Ercan Çankaya - Haber Merkezi
Türkiye'de bu yıl orman yangınlarında geçen yıla göre büyük artış oldu.
Orman Genel Müdürlüğü verilerine göre Türkiye'de geçen yıl 1 Ocak-19 Ağustos döneminde 1419 orman yangını çıkarken, bu yılın aynı döneminde 2 bin 529 yangın kayıtlara geçti.
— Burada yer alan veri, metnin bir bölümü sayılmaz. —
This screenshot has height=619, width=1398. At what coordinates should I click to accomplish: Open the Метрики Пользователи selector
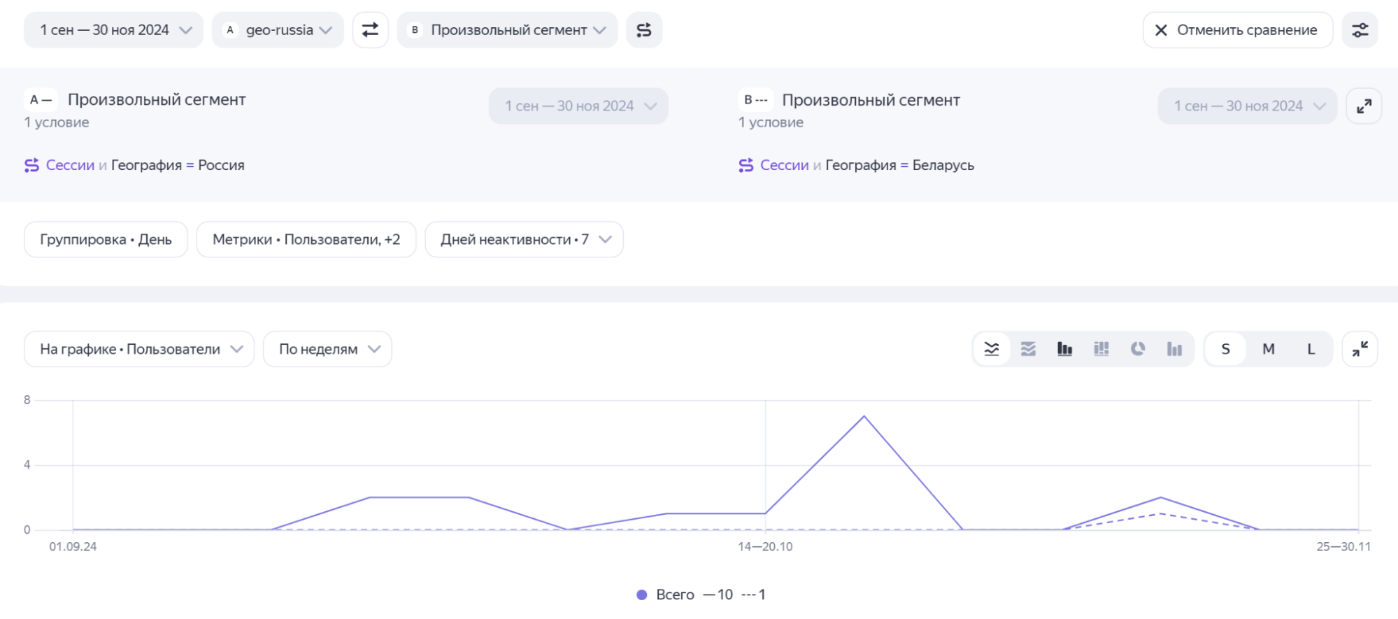coord(306,240)
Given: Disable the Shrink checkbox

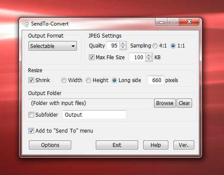Looking at the screenshot, I should [31, 80].
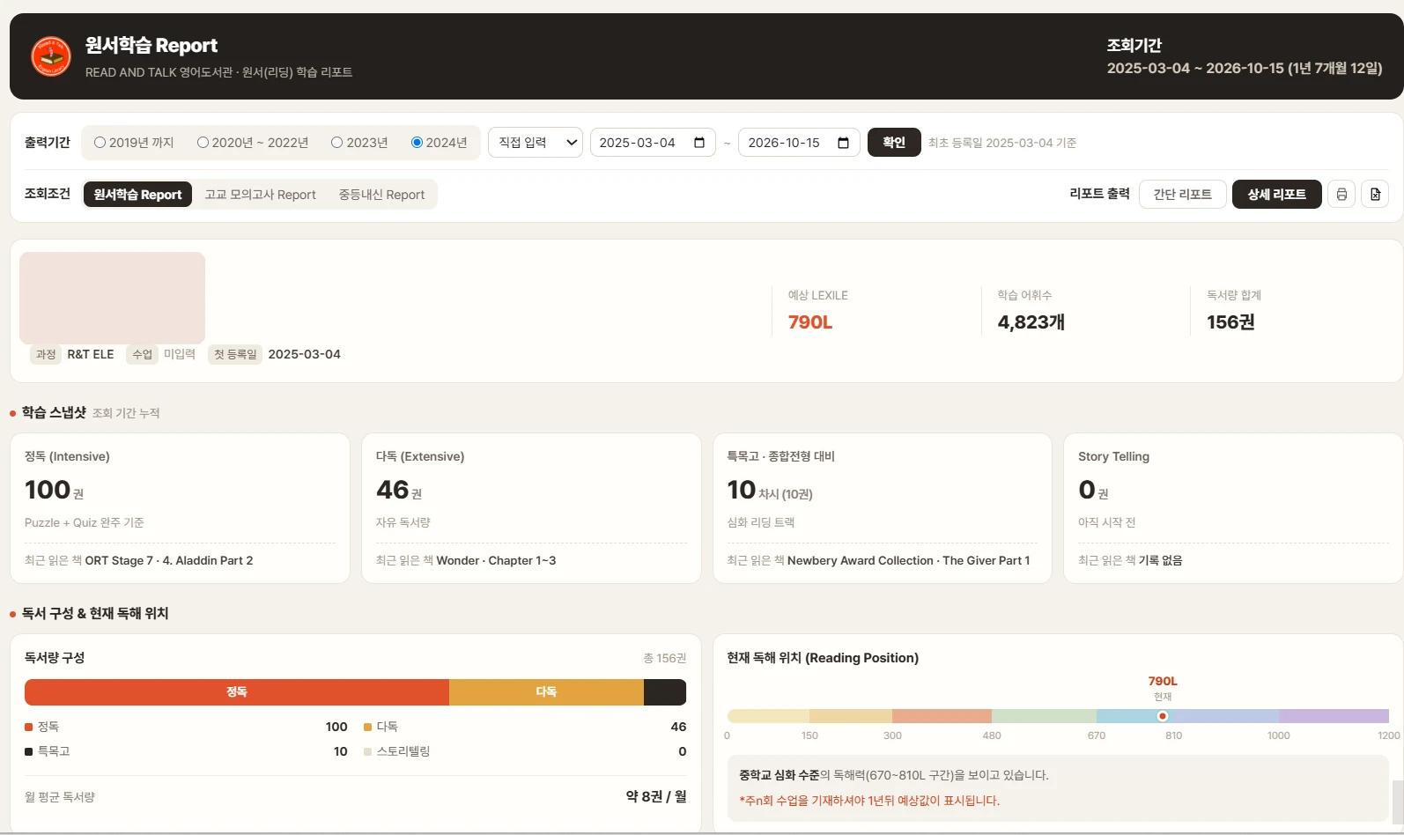Click the READ AND TALK logo icon
1404x835 pixels.
click(x=51, y=56)
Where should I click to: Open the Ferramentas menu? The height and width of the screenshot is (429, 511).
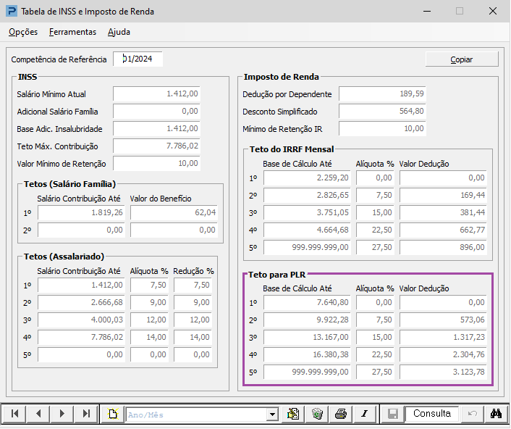pyautogui.click(x=72, y=32)
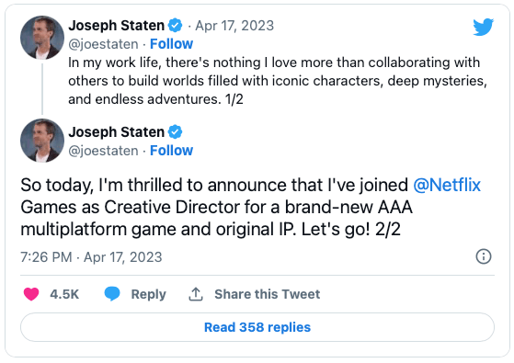Screen dimensions: 514x363
Task: Follow @joestaten from the second tweet
Action: (171, 151)
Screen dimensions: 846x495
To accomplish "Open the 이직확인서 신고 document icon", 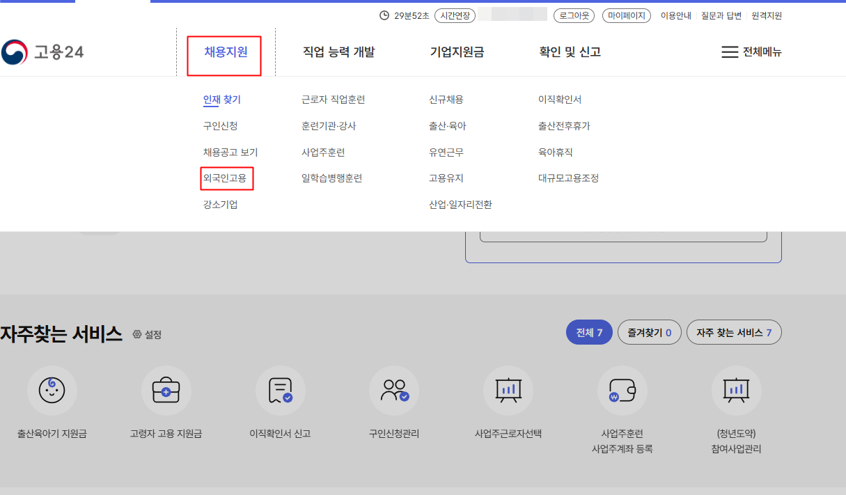I will (280, 391).
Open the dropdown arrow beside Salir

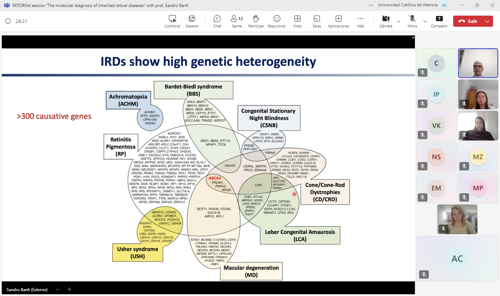point(488,21)
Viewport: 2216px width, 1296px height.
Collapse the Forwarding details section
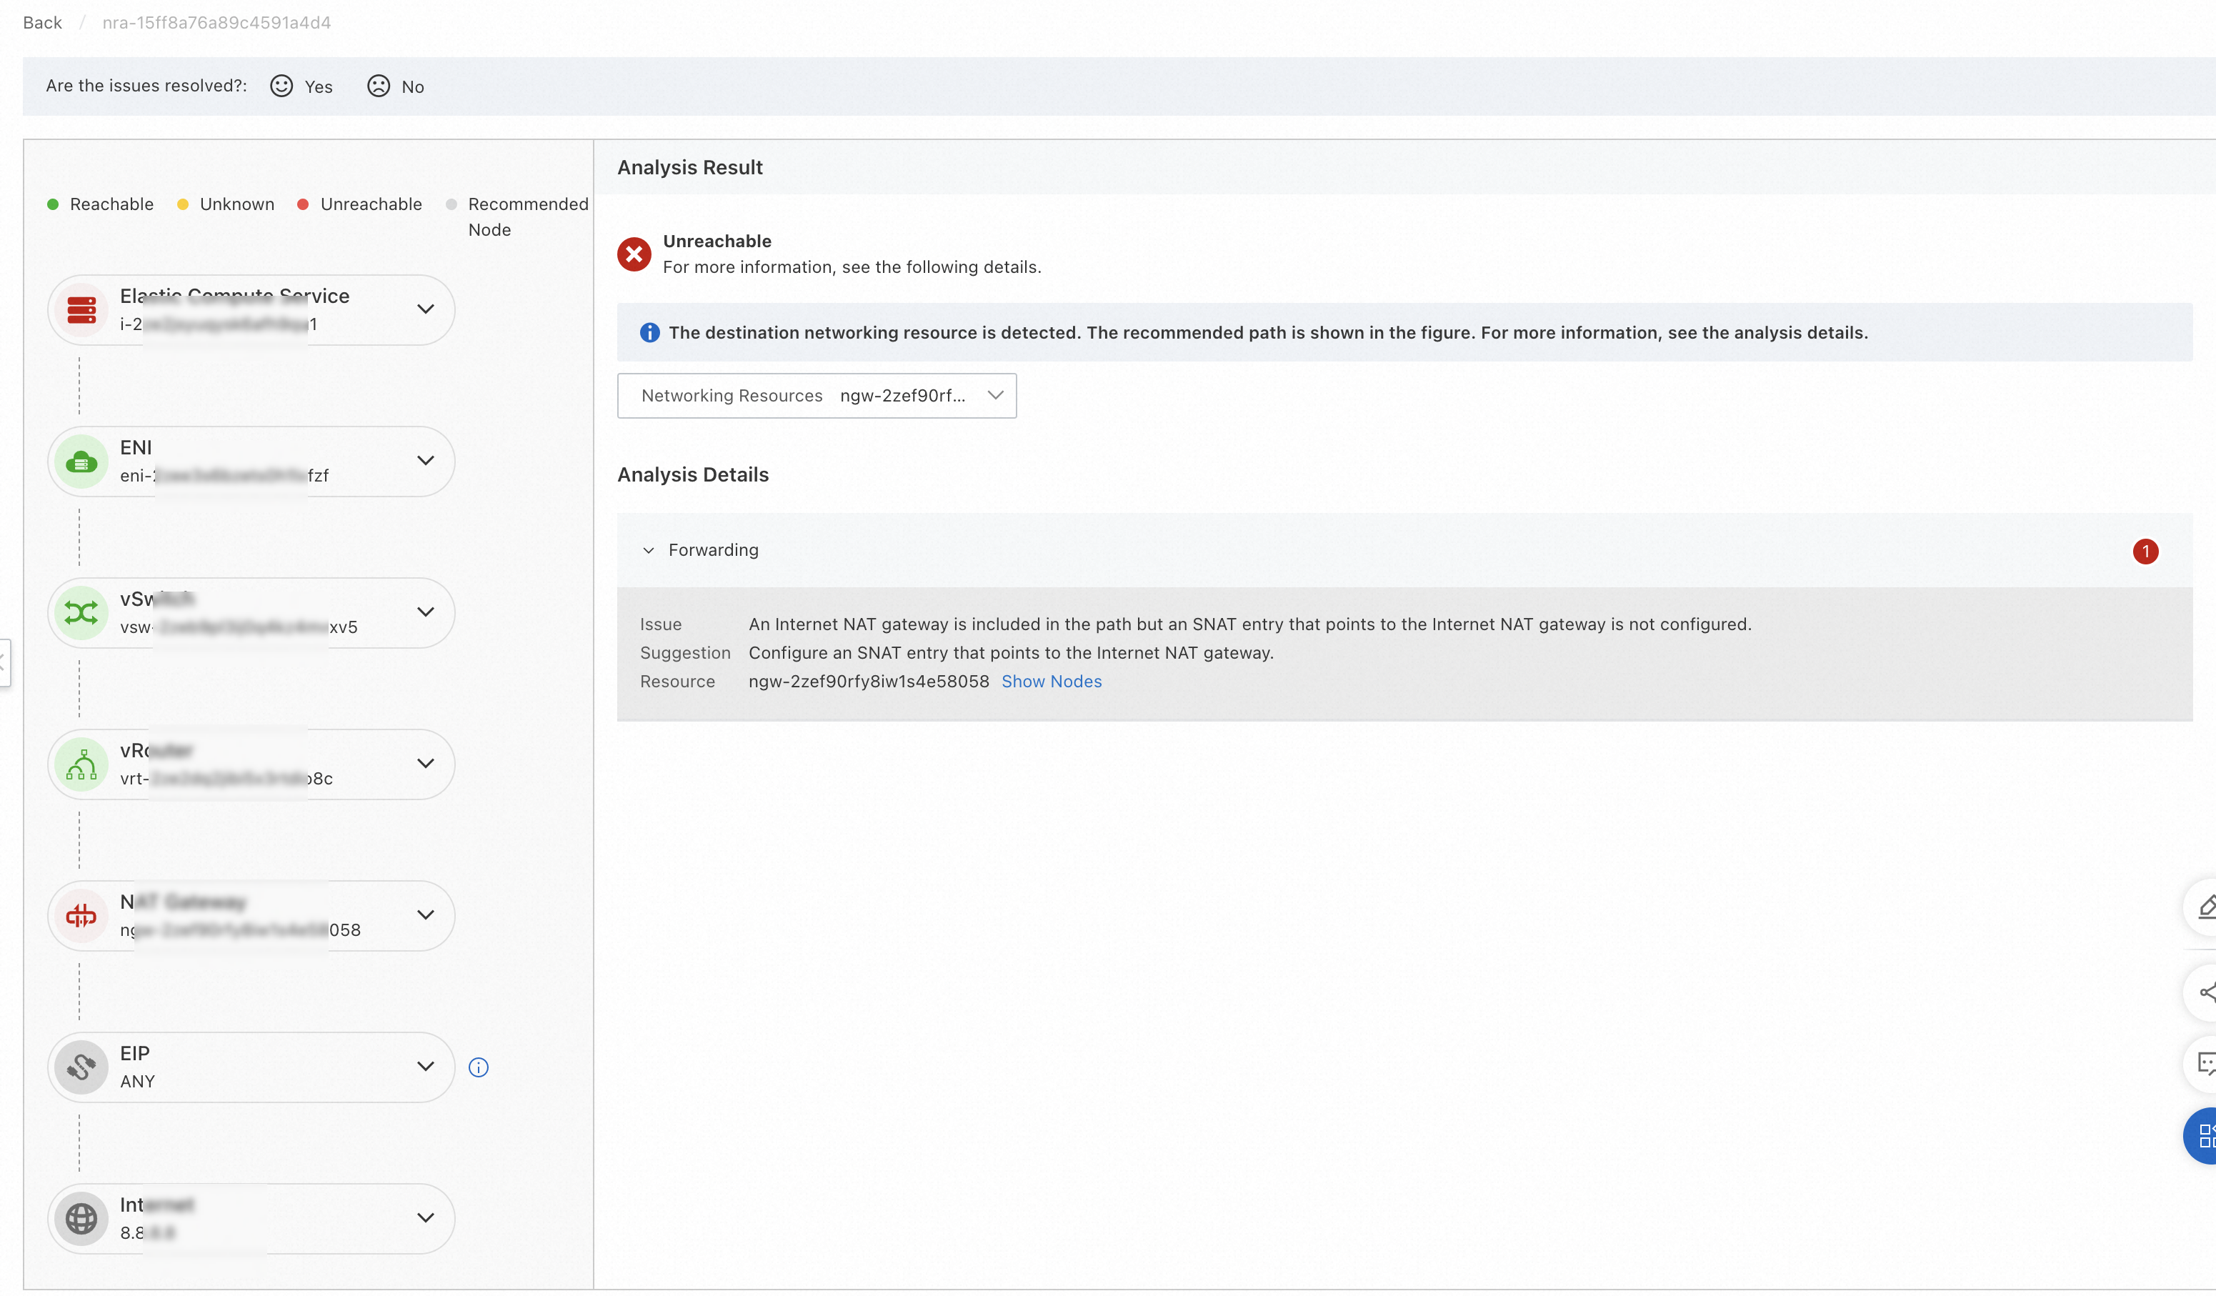(649, 550)
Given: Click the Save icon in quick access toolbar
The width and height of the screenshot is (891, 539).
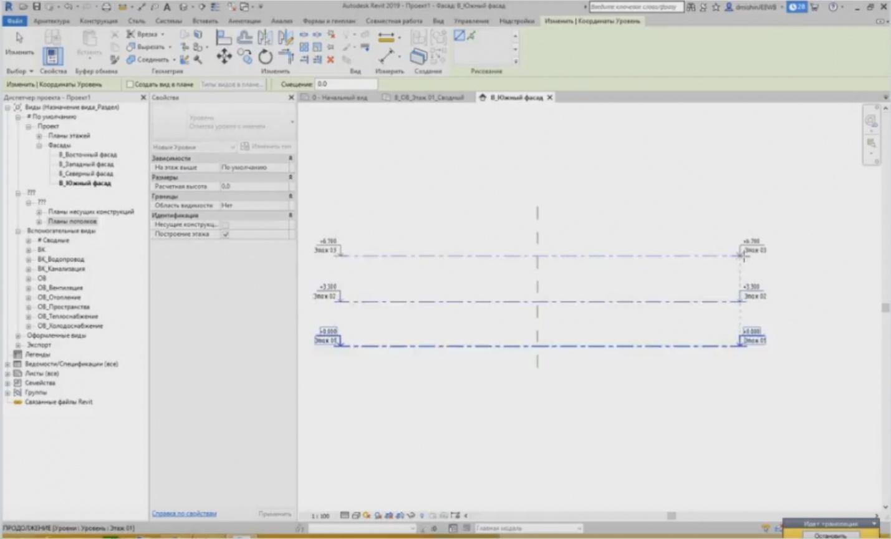Looking at the screenshot, I should pos(36,7).
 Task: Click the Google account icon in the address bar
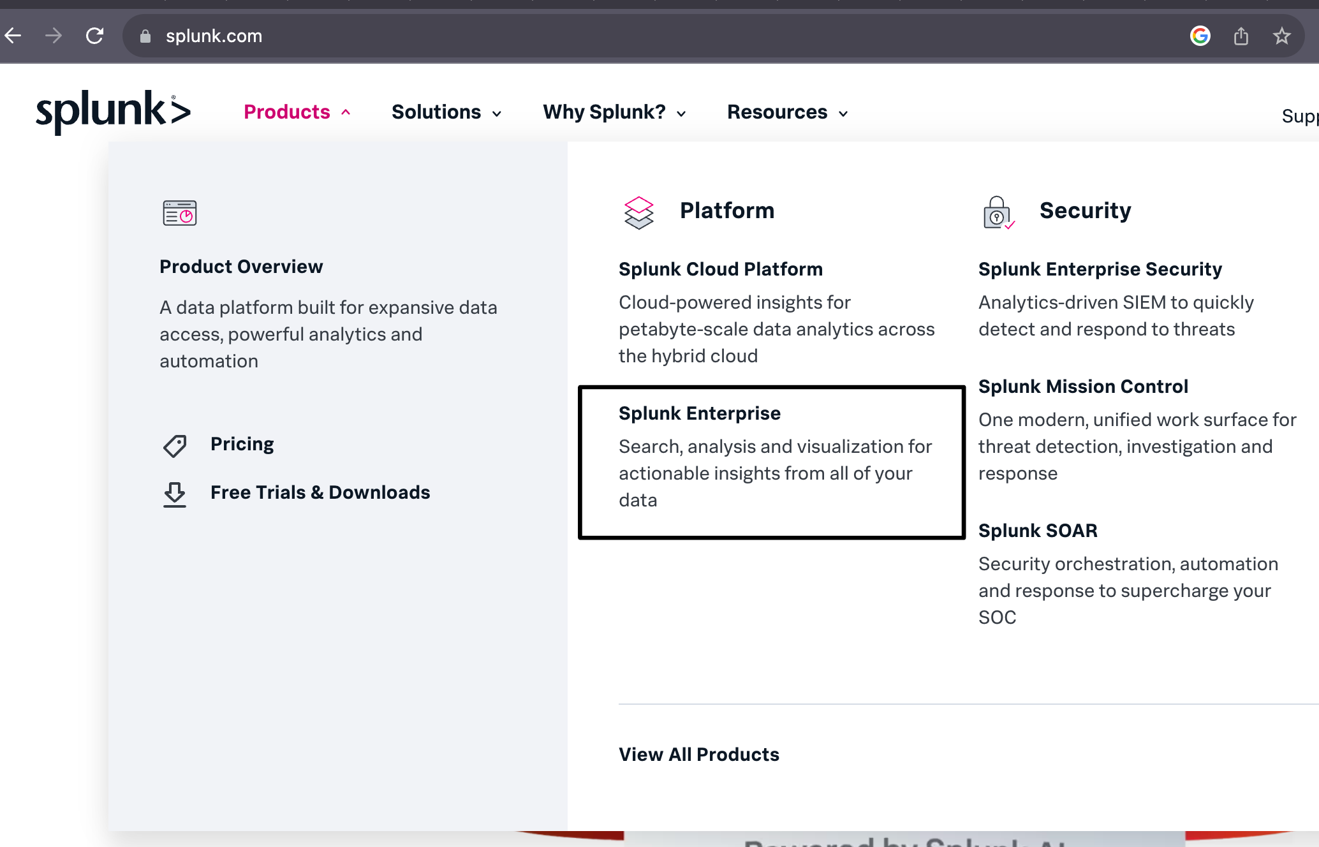(x=1200, y=36)
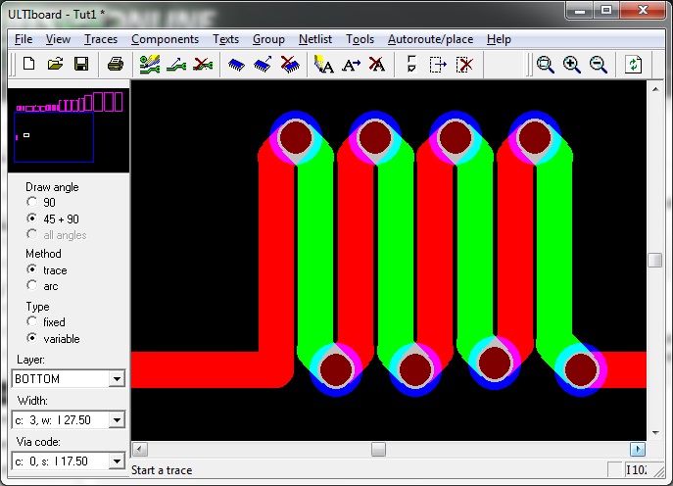Click the green redraw screen icon

(635, 65)
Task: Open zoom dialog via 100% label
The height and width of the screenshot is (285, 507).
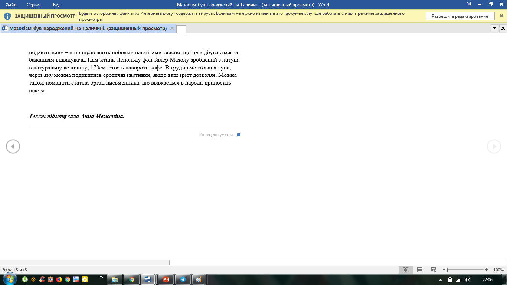Action: pyautogui.click(x=498, y=270)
Yine aynı dönem mukayese edildiğinde yanan orman alanı 8 bin 865 hektardan 17 bin 456 hektara yükseldi.
Türkiye’deki orman yangınlarını, son yıllardaki artışın sebeplerini ve alınabilecek önlemleri Tarım ve Orman İş Sendikası Başkanı Şükrü Durmuş’la konuştuk.
Şükrü Durmuş
Hemen “her yıl Temmuz ve Ağustos aylarında yangınlar çıkar, fakat bu yıl Haziran ayında başladı” diyen Durmuş, son yıllarda hem orman yangınlarının sayıca fazlalaştığını hem de yakıcılığının arttığını söyledi.
İklim krizi temel sebep
Orman yangınlarının şiddetini giderek artırmasının sebebinin iklim krizi olduğunu vurgulayan Durmuş, iklim krizinin giderek şiddetini artıracağını, dolayısıyla da orman yangınlarının artmaya devam edeceğini belirtti.
Türkiye’nin 78 milyon hektardan fazla yüzölçümüne sahip olduğunu belirten Durmuş, bunun 23 milyon hektardan fazlasının orman olduğunu belirtti.
Bu ormanların denetiminin, dolayısıyla da yangınlarla mücadelenin Tarım ve Orman Bakanlığı’na bağlı Orman Genel Müdürlüğü’nde olduğunu dile getiren Durmuş, Türkiye ormancılığının bir dönem dünyaya örnek olduğunu dile getirerek bunun son yıllarda giderek bozulmakta olduğunu vurguladı.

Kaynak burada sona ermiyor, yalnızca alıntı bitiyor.